Nothing shows how extreme Republicans have become more than climate change denial

by David Atkins

Regular readers of progressive blogs have heard the refrain a million times by now: the Republican Party has gone far off the rails into cuckoo land. It's true, but most of the proof is in the form of legislative tactics and empathy deficits. One could, in theory, chalk up wanting to cut Medicare and food stamps to a policy difference, and holding the debt ceiling hostage to extreme hardball politics.

But nothing puts the devil-may-care craziness of the Republican Party in perspective quite like the denial of the international consensus around climate change, which was reconfirmed by yet another UN report:

A United Nations climate science panel has concluded global warming is “unequivocal” and there’s at least a 95 percent chance human activities are the main driver of temperature increases over the last six decades.

“Warming of the climate system is unequivocal, and since the 1950s, many of the observed changes are unprecedented over decades to millennia,” states Friday’s report from the UN’s Intergovernmental Panel on Climate Change (IPCC).

“Human influence has been detected in warming of the atmosphere and the ocean, in changes in the global water cycle, in reductions in snow and ice, in global mean sea level rise, and in changes in some climate extremes,” the report finds. “It is extremely likely that human influence has been the dominant cause of the observed warming since the mid-20th century.”

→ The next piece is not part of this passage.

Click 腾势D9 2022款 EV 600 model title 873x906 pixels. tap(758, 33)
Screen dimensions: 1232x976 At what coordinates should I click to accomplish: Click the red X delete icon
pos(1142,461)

"Extremely likely” in the UN’s parlance means at least a 95 percent chance. That’s greater confidence than the last big IPCC report in 2007, which found it “very likely” that human’s are the main cause, signaling at least 90 percent confidence.
There really isn't any question about this anymore. There hasn't been for quite some time, but every year the evidence becomes more definitive and enormous stakes become clearer.

Yet the Republican Party has grown increasingly defiant about not only climate change mitigation, but the very facts of climate change itself. This isn't a policy disagreement rooted in philosophical differences about who deserves what in society. Whether you're an economic royalist or a radical egalitarian, deeply religious or an atheist, you should be able to agree that letting climate change get out of hand with rising oceans, deserts, droughts, hurricanes, mass immiseration, crop shortages and inevitable war is a bad thing. Everyone should be able to agree on this, whether think think Wall Street tycoons are the heroes of Galt's Gulch or fat cat villains. This isn't really a question that's subject to political philosophy. It's a reality that we either deal with as a species in an intelligent way, or we don't and watch the world burn.

The fact that Republicans cannot seem to muster even an ounce of concern about the clear scientific consensus is a canary in the coal mine. If they're this intransigent about matters of life and death that aren't properly subject to political philosophy, just how extreme are their stances on more disputable matters?

We're well beyond simple partisanship at this point. To be a Republican official in early 21st century America is to belong not to a political party so much as a cult of big business and religion that allows no evidence to sway its belief system and no crisis to alter its principles.

That's a very dangerous thing, and it goes far beyond politics as usual. Every action the Republican Party takes, whether it be to take the debt ceiling hostage, threaten government shutdown over healthcare legislation they themselves had recently championed, or implement institutional rape by forced transvaginal ultrasound, needs to be seen in that light.